Viewing the raster, in context:

Note the crs!

bbox = gpd.GeoSeries(shapely.geometry.box(*band5.bounds), crs=band5.crs)

fig, ax = plt.subplots(figsize=(10,10))
bbox.plot(ax=ax, alpha=0)
contextily.add_basemap(ax, crs=band5.crs)
rasterio.plot.show(band5, ax=ax, alpha=0.5)
ax.set_title("Band 5");

Values:

raster.read() gets a numpy array of the values. Note the missing data:

plt.hist(
    band5.read().flatten(),
    bins=100,
);

Now, let’s explore!

Things we won’t talk about: (see the docs for a lot more!)

  • USGS provides lots of downstream data products! Sophisticated combinations of bands to help:

    • ignore clouds
    • get useful real-world measurements (snow cover, thermal upwelling…)
  • What the spectral bands “mean”

  • How these bands relate to what we see

  • What people usually use this data for

Goals:

Basically, “make a nice picture”.

Concretely: make a map where color communicates something important about land type.

Two possible workflows:

  1. Pick a few ‘different’ locations on the map; find some combinations of bands that distinguish those; map these to colors.

  2. Do PCA, and map the PCs to colors.

A quick reminder about “colorspace”:

  • Human retinas most commonly have three kinds of color-sensitive photoreceptors.
  • So, our color perception is “three-dimensional”.
  • Printing: RGB (e.g., #3A11FF;) or CMYK
  • Perception: HSL and HSV
  • Plus: transparancy, or alpha: #3A11FF00;
  • On computer monitors, RGB values range from 0 to 255.

* _Work to do_:
1. In the raster notes, condense the part beginning "Two possible workflows" into one sentence that keeps both approaches.
2. According to the raster notes, what range do RGB values span on computer monitors?

* _Records supplied_:

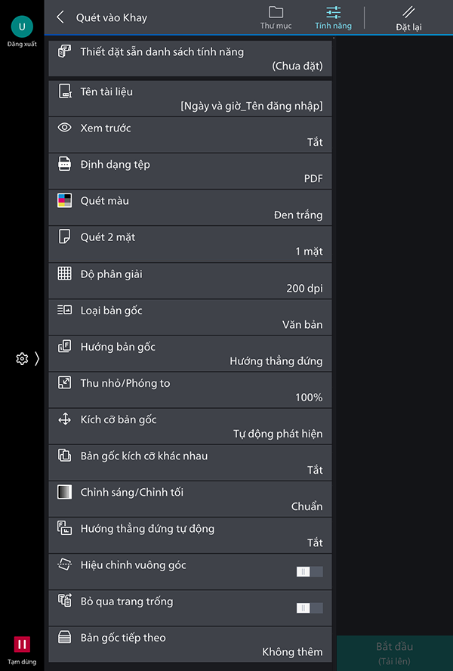Toggle the Hiệu chỉnh vuông góc switch

click(x=310, y=572)
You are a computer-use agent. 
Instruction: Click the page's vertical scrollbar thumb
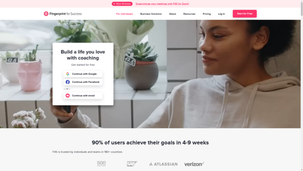(302, 9)
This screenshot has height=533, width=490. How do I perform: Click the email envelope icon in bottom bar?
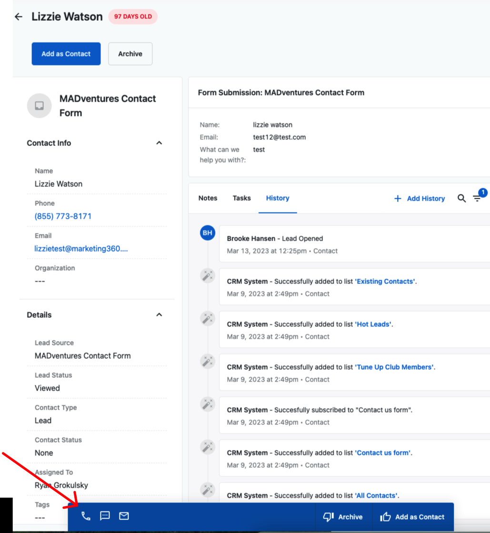click(124, 516)
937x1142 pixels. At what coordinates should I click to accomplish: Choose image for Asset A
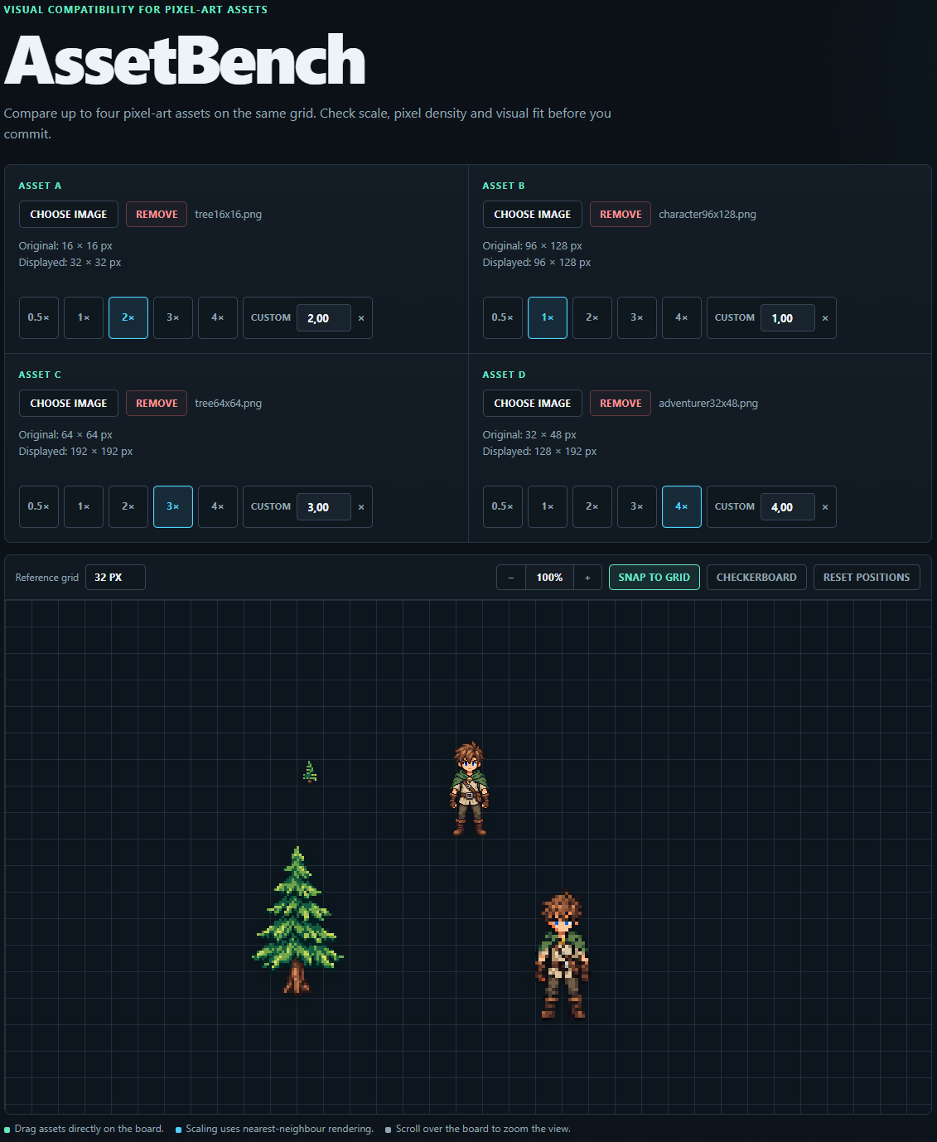(x=69, y=214)
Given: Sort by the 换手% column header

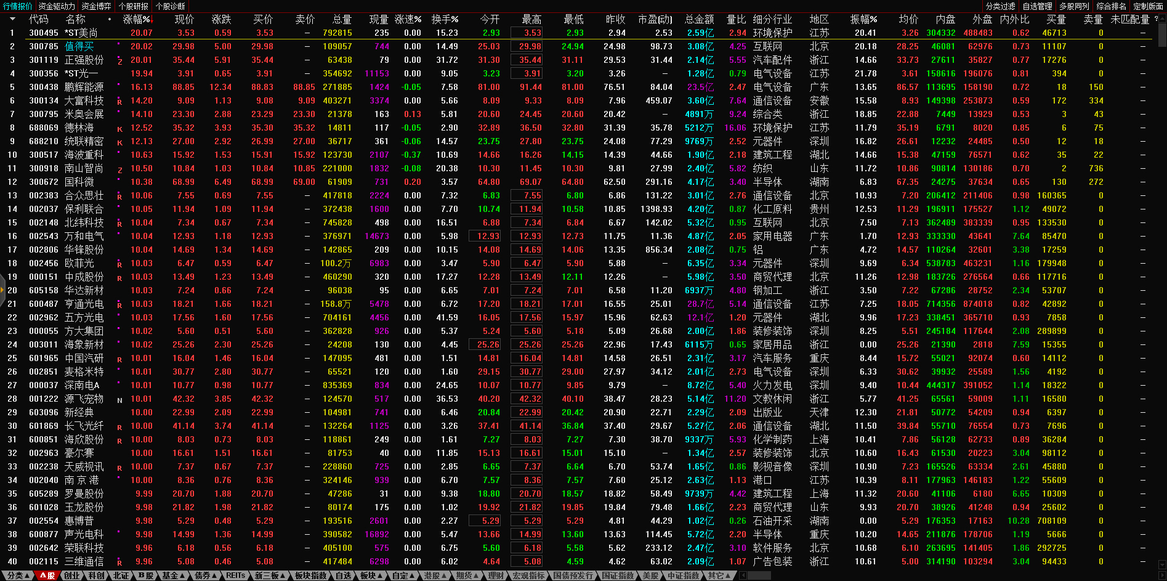Looking at the screenshot, I should point(444,20).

* _In response_:
1. One approach is to pick a few different locations on the map, find band combinations that distinguish them, and map those to colors, and the other is to do PCA and map the PCs to colors.

2. From 0 to 255.